==== Extracted text ====
The first Aurora Antarctic expedition sailed in 1992 aboard a chartered vessel. The early years operated on chartered ships, developing the expedition format, the guide culture, and the conservation philosophy that would come to define the brand. In 1995, Aurora introduced the first commercial climbing expedition in Antarctica, one of several industry firsts that reflect the company’s appetite for genuine adventure beyond the Zodiac landing. Greg Mortimer was also a founding member of IAATO, the International Association of Antarctic Tour Operators, established to create operational and environmental standards for polar tourism. That founding membership is not a historical footnote: IAATO’s regulations on shore landing group sizes, wildlife approach distances, and footprint minimisation are the framework within which the entire expedition industry operates, and Aurora helped write them.
Through the 2000s and 2010s, Aurora expanded its geographic range from Antarctica to the Arctic, subantarctic islands, South Georgia, the Falklands, New Zealand’s subantarctic archipelago, and the Chilean fjords, while maintaining its identity as a small-group, guide-intensive, activity-forward operator. The fleet remained chartered through this period, with ships such as Polar Pioneer providing reliable if ageing tonnage.
==== Dataset records ====
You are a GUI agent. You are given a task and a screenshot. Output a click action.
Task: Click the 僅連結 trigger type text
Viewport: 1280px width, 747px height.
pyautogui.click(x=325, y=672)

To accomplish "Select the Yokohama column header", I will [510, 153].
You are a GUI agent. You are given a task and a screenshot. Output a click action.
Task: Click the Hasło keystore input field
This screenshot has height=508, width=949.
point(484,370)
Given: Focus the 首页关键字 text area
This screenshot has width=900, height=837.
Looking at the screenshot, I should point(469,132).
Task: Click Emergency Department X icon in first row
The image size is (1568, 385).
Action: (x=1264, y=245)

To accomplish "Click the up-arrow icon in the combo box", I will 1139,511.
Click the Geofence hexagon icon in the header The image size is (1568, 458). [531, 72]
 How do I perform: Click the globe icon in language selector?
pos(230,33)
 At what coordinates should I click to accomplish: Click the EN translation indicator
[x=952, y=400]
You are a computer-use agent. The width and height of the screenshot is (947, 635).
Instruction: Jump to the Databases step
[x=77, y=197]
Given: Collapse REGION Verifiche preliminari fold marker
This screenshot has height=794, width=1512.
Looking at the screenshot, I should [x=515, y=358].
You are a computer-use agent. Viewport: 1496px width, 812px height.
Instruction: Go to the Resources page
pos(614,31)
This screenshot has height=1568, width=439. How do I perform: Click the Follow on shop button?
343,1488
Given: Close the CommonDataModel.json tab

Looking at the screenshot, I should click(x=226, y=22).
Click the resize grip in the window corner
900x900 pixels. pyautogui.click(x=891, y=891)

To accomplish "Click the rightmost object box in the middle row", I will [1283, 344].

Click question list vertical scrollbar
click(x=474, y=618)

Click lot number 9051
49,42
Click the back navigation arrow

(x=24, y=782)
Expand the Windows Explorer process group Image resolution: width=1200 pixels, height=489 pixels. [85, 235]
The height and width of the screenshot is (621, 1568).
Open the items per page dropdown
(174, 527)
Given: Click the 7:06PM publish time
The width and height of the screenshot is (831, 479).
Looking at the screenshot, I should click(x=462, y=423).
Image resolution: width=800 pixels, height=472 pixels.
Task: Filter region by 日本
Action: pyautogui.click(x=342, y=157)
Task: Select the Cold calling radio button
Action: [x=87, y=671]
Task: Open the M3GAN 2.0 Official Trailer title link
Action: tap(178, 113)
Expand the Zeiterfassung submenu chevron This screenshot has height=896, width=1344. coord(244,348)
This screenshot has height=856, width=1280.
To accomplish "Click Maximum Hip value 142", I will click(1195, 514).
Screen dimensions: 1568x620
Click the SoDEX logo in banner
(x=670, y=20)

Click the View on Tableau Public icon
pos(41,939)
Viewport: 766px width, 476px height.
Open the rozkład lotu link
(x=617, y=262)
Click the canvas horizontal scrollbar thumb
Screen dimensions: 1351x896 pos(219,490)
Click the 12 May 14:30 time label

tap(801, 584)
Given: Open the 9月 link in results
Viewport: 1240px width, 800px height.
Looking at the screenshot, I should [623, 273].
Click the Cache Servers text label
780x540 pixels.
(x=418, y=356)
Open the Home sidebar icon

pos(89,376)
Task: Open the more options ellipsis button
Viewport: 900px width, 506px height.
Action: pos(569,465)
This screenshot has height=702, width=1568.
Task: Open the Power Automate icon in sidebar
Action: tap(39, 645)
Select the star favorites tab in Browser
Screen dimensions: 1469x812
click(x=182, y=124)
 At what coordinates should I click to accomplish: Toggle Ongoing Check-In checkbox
====
◆ **Check your understanding**
1 – In the passage on Aurora's expedition history, copy out verbatim everything from "Through the 2000s" down to "if ageing tonnage.".
2 – In the passage on Aurora's expedition history, in what year did Aurora introduce the first commercial climbing expedition in Antarctica?

◆ **Answers below**
1 –
Through the 2000s and 2010s, Aurora expanded its geographic range from Antarctica to the Arctic, subantarctic islands, South Georgia, the Falklands, New Zealand’s subantarctic archipelago, and the Chilean fjords, while maintaining its identity as a small-group, guide-intensive, activity-forward operator. The fleet remained chartered through this period, with ships such as Polar Pioneer providing reliable if ageing tonnage.

2 – 1995